Edmund de Waal: Der mit Keramik komponiert

De Waal hat ein Faible für fernöstliche Weisheit: "Mit Eile kommst du nirgendwohin"
"Lichtzwang" – für den Künstler und Bestsellerautor Edmund de Waal "Poesie und Musik".

Die filigranen Objekte in den zwei Vitrinen hinter Glas an der Rückenwand im Theseustempel im Wiener Volksgarten sind das krasse Gegenteil von einem auftrumpfenden Eyecatcher.

Edmund de Waal ist seit seinem Buch "Der Hase mit den Bernsteinaugen" (Zsolnay Verlag) über die Geschichte seiner jüdischen Bankiersfamilie bis zum Anschluss an Nazi-Deutschland im März 1938 und des Palais Ephrussi am Wiener Schottenring bekannt als Bestseller-Autor.

Möglichst unauffällig

Und als britischer Keramikkünstler ist er ein Anhänger des Weniger-ist-mehr.
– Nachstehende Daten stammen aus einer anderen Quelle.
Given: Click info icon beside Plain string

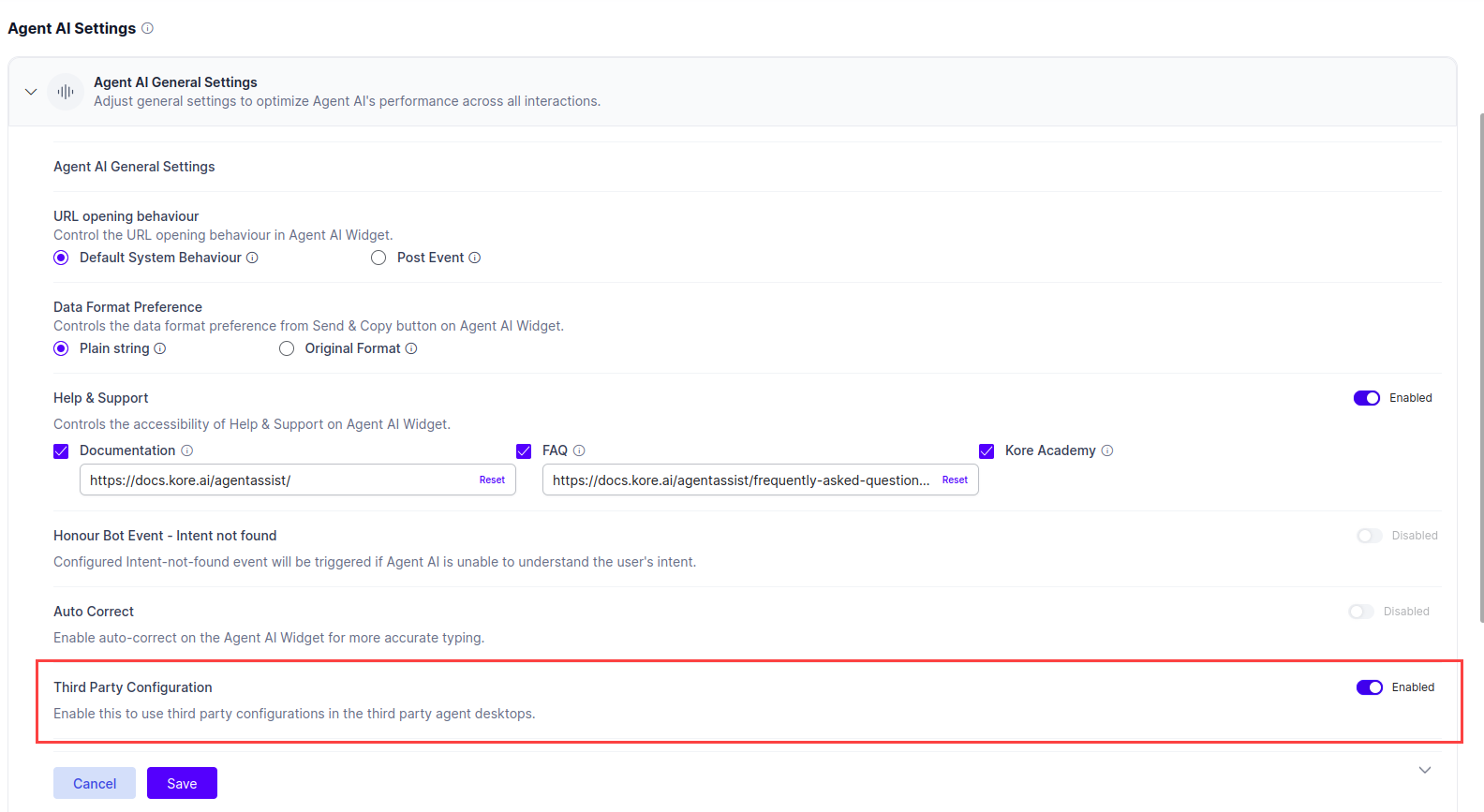Looking at the screenshot, I should coord(160,348).
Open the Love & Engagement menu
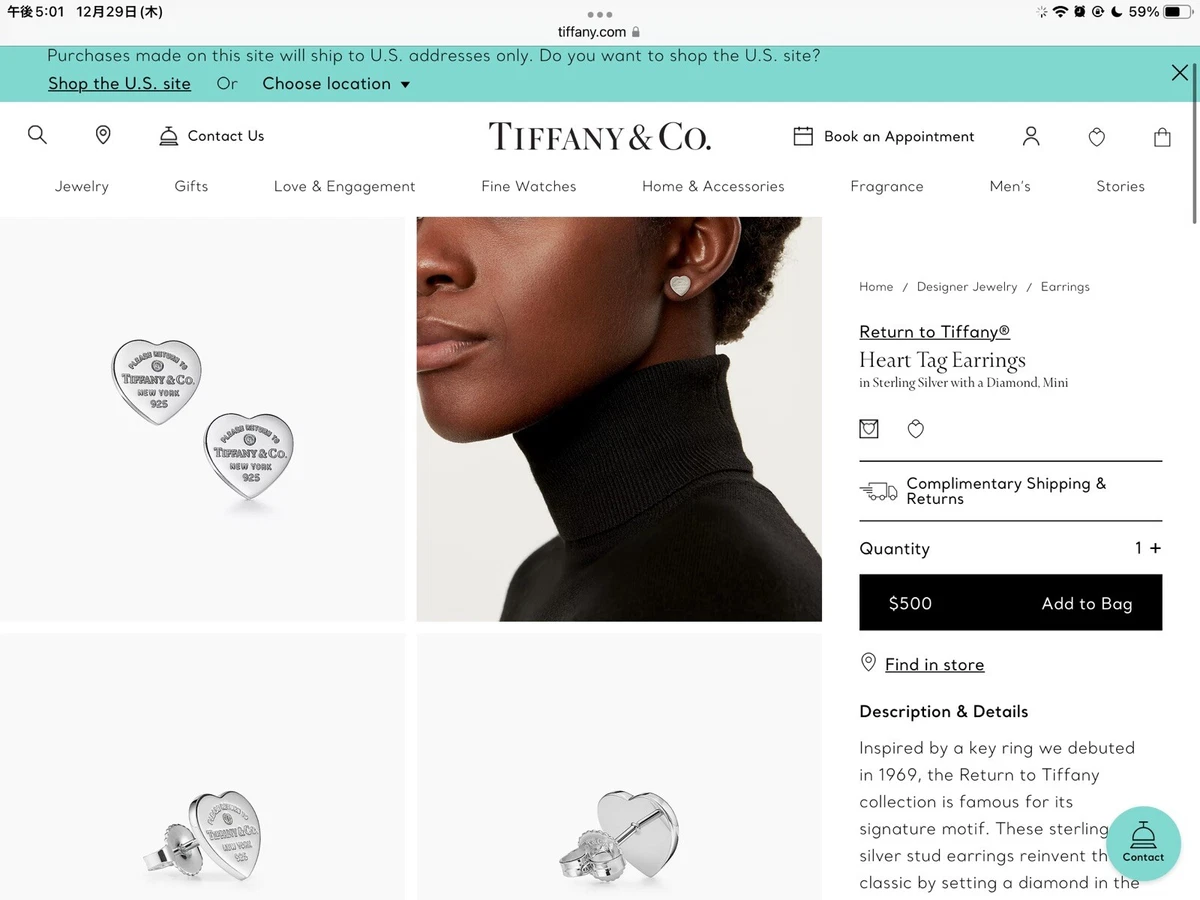This screenshot has height=900, width=1200. click(x=344, y=186)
So hat er sich für den Theseustempel "etwas möglichst Unauffälliges" einfallen lassen, das zunächst kaum bemerkt wird.

Und er hätte es überhaupt am liebsten, würden seine Kreationen irgendwann als Nichts im Nirgendwo verschwinden: "Das wäre mein Traum. Auch wenn das in der Kunstwelt nicht besonders clever ist. Auch wenn das für einen Künstler sehr merkwürdig klingen mag, der doch sonst will, dass die Leute seine Arbeiten sehen. "
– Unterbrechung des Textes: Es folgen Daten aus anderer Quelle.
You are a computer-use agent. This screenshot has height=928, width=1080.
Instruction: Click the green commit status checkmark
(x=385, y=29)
De Waal wollte "etwas, das sich langsam offenbart und kein Sofortbild". Und die kleinen, in verschiedenen Weißtönen glasierten Porzellangefäße, die für de Waal "in vielen, vielen Farben erscheinen", verdienen durchaus einen zweiten und dritten Blick. Einige haben am Rand oder an der Basis einen hauchdünnen Silberrand.

Weiß ist nicht Weiß

Denn Weiß als einzelne Farbe gibt es gar nicht im Spektrum. Weiß gibt es nur in allen denkbaren Schattierungen und unzähligen Nuancen von Blassgrau bis Creme.

Je nach Tageszeit und Lichteinstrahlung vom Dachfenster changieren die matten Farben. Und wenn die Nachmittagssonne um 17 Uhr den Raum illuminiert, sind von den Ausstellungsstücken mit Blick von der Eingangstüre tatsächlich nur mehr die Silberränder sichtbar.
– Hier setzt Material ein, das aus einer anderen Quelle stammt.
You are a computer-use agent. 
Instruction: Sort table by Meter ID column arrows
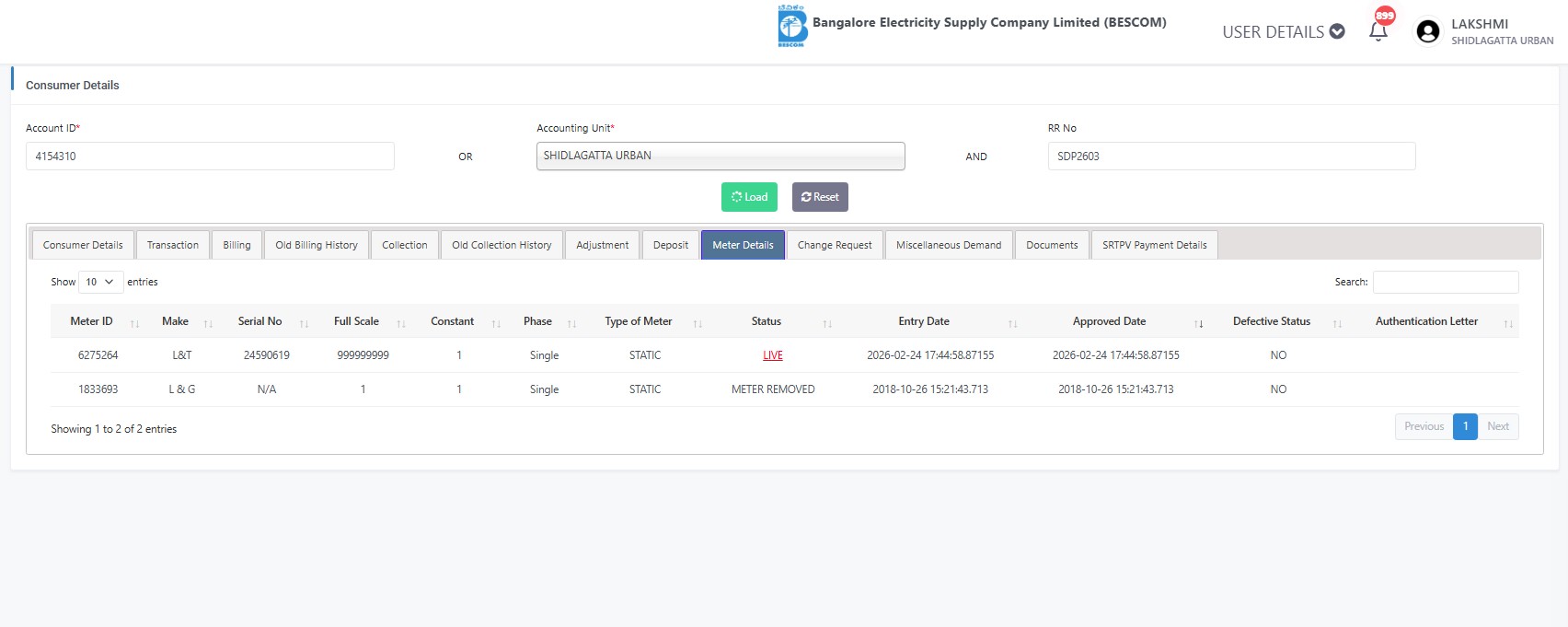tap(135, 323)
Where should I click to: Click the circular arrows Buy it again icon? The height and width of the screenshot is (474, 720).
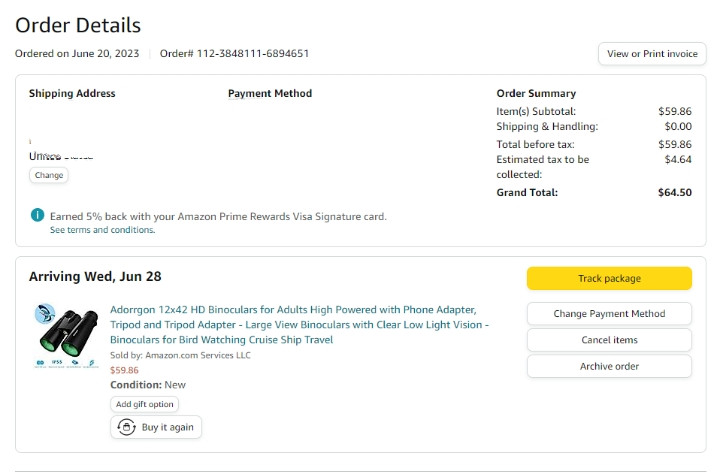tap(127, 427)
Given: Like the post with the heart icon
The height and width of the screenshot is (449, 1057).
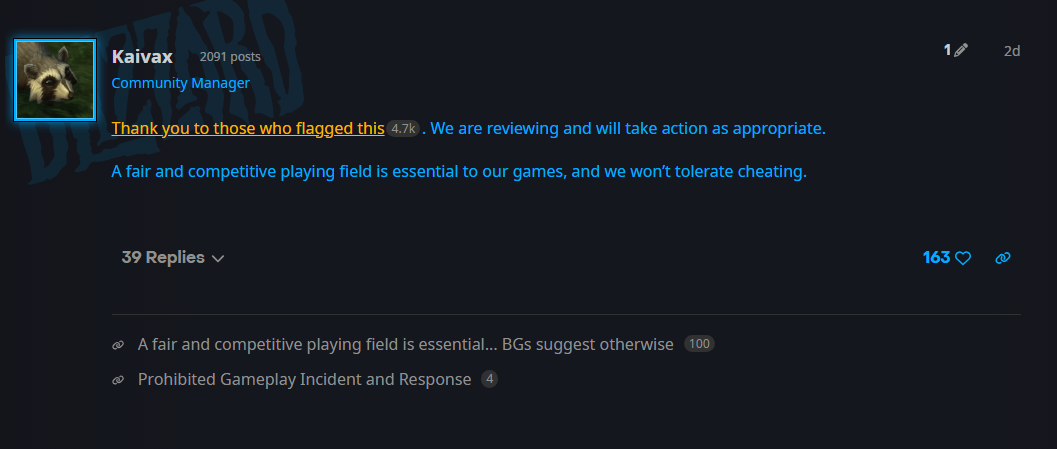Looking at the screenshot, I should (963, 258).
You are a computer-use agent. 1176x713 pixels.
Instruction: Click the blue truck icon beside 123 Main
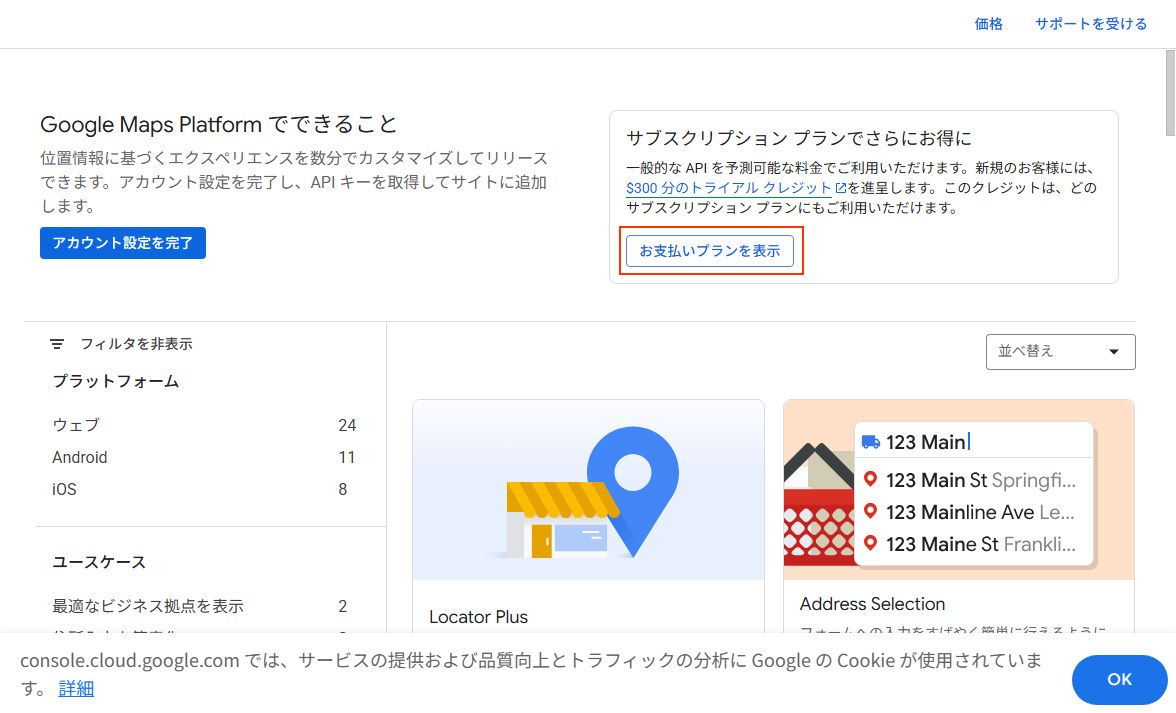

Die Installation mit dem von einem Paul-Celan-Gedicht entlehnten Titel " Lichtzwang" (bis 5. 10.) ist für de Waal eine wunderbare Mischung aus "Musik, Poesie, Rhythmus und Licht".

Vor allem Musik habe ihn dabei beeinflusst: Barock, Bach, Alban Berg, Steve Reich und Philip Glass ...

Edmund de Waal: Der mit Keramik komponiert
Edmund de Waal

Jedes Gefäß hat seine eigene Textur. Dabei geht es dem Künstler, der mit Keramik komponiert, weniger um das einzelne Objekt als um das Arrangement. Die spezifische Anordnung in Gruppen auf den Regalbrettern – ähnlich Noten oder Wörtern – provozieren beim Betrachter einen Rhythmus. De Waal: "Sie sind wie Wörter auf eine Seite gesetzt. Sie gleichen Menschen, die durch ein Gebäude gehen und haben etwas vom flüchtigen Eindruck einer musikalischen Phrase."

De Waal, Jahrgang 1964, hat nach seinem Studium in Cambridge das Töpferhandwerk in England und Japan erlernt und wird – mittlerweile von der weltweit größten Galerie, der New Yorker Gagosian Gallery, vertreten – in bedeutenden internationalen Ausstellungen präsentiert. Eine erste Monografie wird in wenigen Tagen im New Yorker Metropolitan Museum präsentiert.

Hierzulande außer als Autor noch kaum bekannt, stellt das Kunsthistorische Museum (KHM) zunächst im kleinen Rahmen der Reihe "Modern & Contemporary" den Künstler de Waal vor. Und der ist begeistert und kann noch gar nicht glauben, dass das jetzt in der Stadt seiner Vorfahren möglich geworden ist: "I feel great. Really great."

"During the Night" 2016

De Waal wird die nächste Schau der Reihe "Artist's Choice" kuratieren: Für "During the Night" im Jahr 2016 durchforstet er derzeit die Schätze des Museums, um seine ganz persönliche Auswahl zu treffen.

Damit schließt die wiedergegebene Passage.